Post-quantum cryptography challenged

The news came at the heart of the summer with the publication of two scientific articles: the reliability of the SIKE (Supersingular Isogeny Key Encapsulation) protocol, presented as one of the most robust in terms of cybersecurity, has been undermined by the attacks of a new cryptanalysis algorithm.

These results, published by two researchers from the Catholic University of Louvain and taken up by two other experts from the University of Bristol, have not gone unnoticed by Damien Robert, a researcher at the Inria center of the University of Bordeaux in the LFANT project team. They demonstrate the potential weaknesses of a post-quantum cryptography protocol, a fast-growing field of research that is of interest to large computer, information and communication groups, as well as to governments, because of the need for secrecy (military, industrial, political, banking, etc.) in many economic activities.

"With mathematics and computer science, humans have long learned to encrypt messages using algorithms, recalls the researcher. To break the current systems consists in solving a very complex mathematical problem, out of reach of today's computing means. But the possible development of quantum computers, new computing machines with a multiplied speed of calculation, imposes to rethink the techniques of cryptography: research in post-quantum cryptography is thus developed, whose objective is to ward off future cyber attacks".

Random graphs to encrypt a message

Among the most widely used post-quantum cryptographic techniques are "isogeny-based systems". What is their principle?
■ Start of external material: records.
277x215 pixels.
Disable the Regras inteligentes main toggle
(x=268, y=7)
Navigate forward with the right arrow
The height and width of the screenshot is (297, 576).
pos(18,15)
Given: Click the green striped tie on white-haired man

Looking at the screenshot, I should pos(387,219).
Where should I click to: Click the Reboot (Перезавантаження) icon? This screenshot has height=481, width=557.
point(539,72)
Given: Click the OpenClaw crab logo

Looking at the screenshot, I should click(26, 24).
The key to encrypting the information is a randomly constructed path in a gigantic graph (like a road map where there are more cities than the number of atoms in the universe). This path is secret, but the arrival point is made public. A mathematical result guarantees that there are too many possible paths to find the hidden path by testing all possibilities, so it is impossible to "crack" the key!   
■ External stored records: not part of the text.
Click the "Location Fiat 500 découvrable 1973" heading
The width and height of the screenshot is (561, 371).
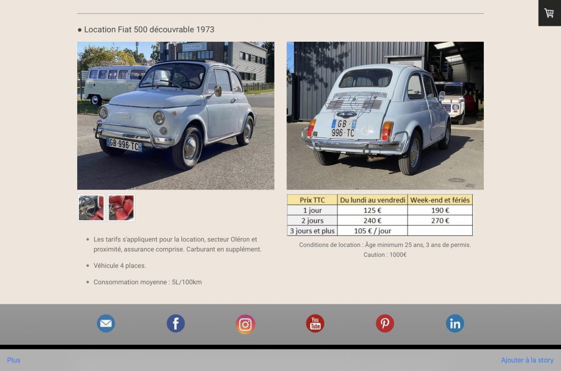(149, 30)
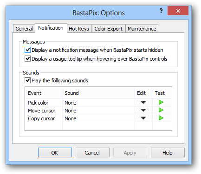Play test sound for Pick color
Image resolution: width=201 pixels, height=174 pixels.
pos(161,102)
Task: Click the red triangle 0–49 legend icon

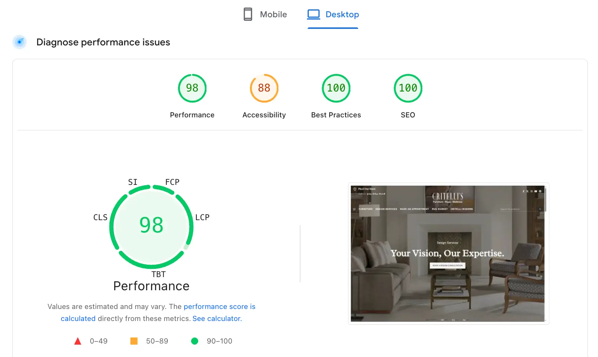Action: pos(78,341)
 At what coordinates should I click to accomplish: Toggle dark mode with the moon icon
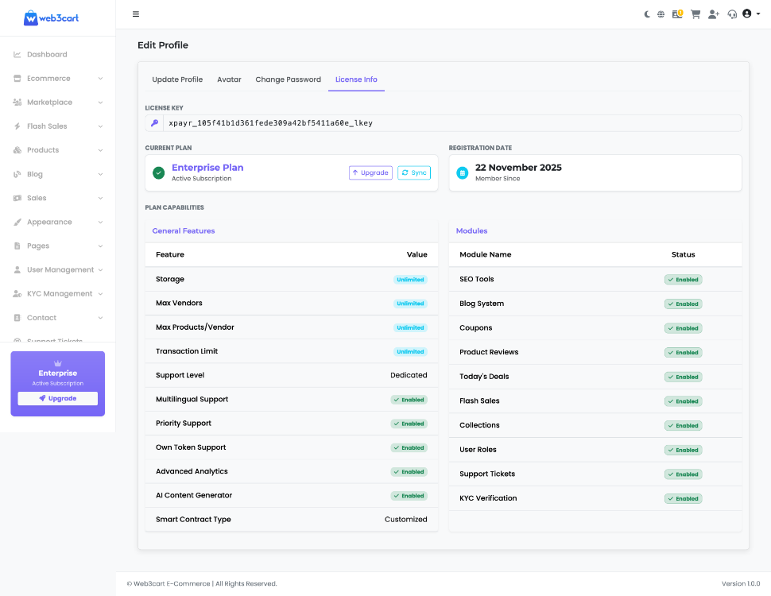[647, 14]
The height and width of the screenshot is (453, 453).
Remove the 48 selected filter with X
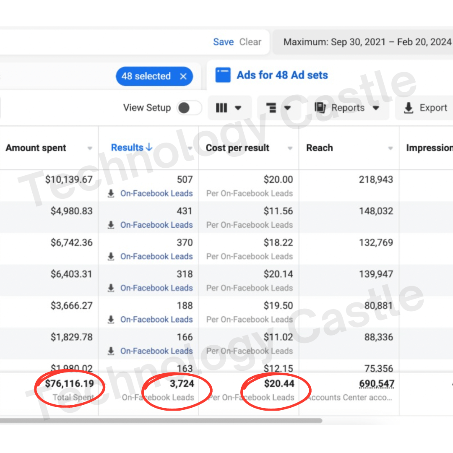[x=183, y=76]
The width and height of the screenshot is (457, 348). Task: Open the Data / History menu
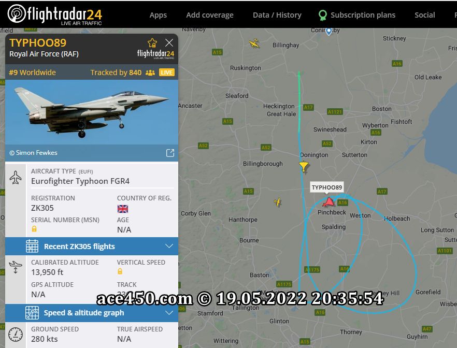[277, 15]
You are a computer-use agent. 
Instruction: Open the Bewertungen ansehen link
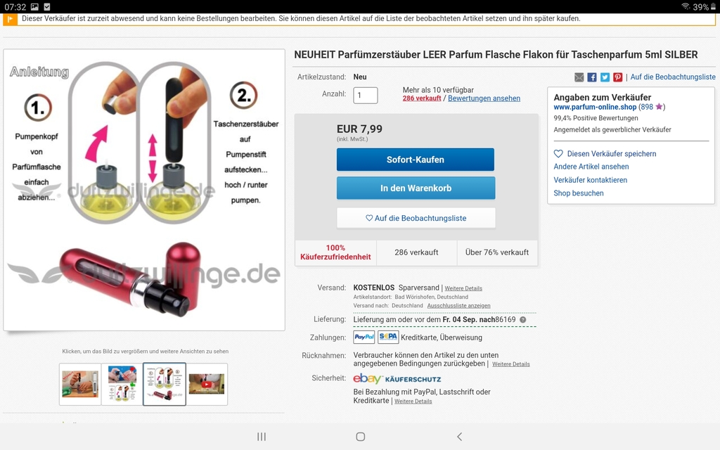click(484, 98)
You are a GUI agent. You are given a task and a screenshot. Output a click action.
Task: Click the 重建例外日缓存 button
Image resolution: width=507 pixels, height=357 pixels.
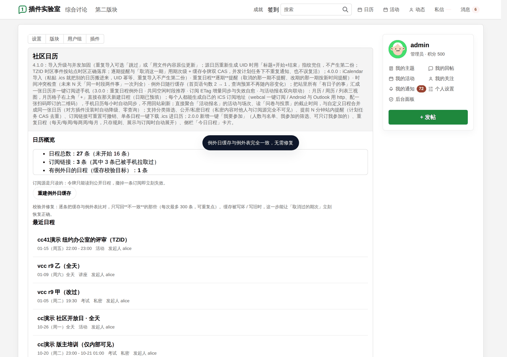(x=54, y=193)
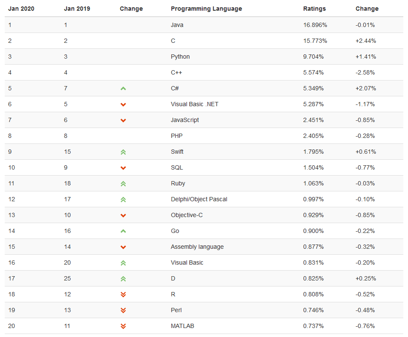Click the double green up arrow for Swift
Screen dimensions: 408x337
[x=123, y=152]
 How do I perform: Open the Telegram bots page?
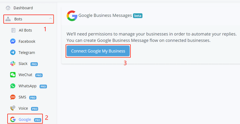[x=27, y=53]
This method allows to exchange secret information through a public channel (like a credit card number to pay on a website). In practice, it requires significant storage capacity. It is therefore necessary to exchange additional information (such as clues about the path followed) for the encryption algorithm to be effectively implemented on a computer.

In protocols such as SIKE, graphs are constructed from simple mathematical curves (they are of "dimension 1", like a straight line)," explains Damien Robert. The attack published this summer consisted in using graphs based on more complex surfaces (of "dimension 2", like a rectangle) and in exploiting the encryption indices to find the path between the starting and ending points in certain cases.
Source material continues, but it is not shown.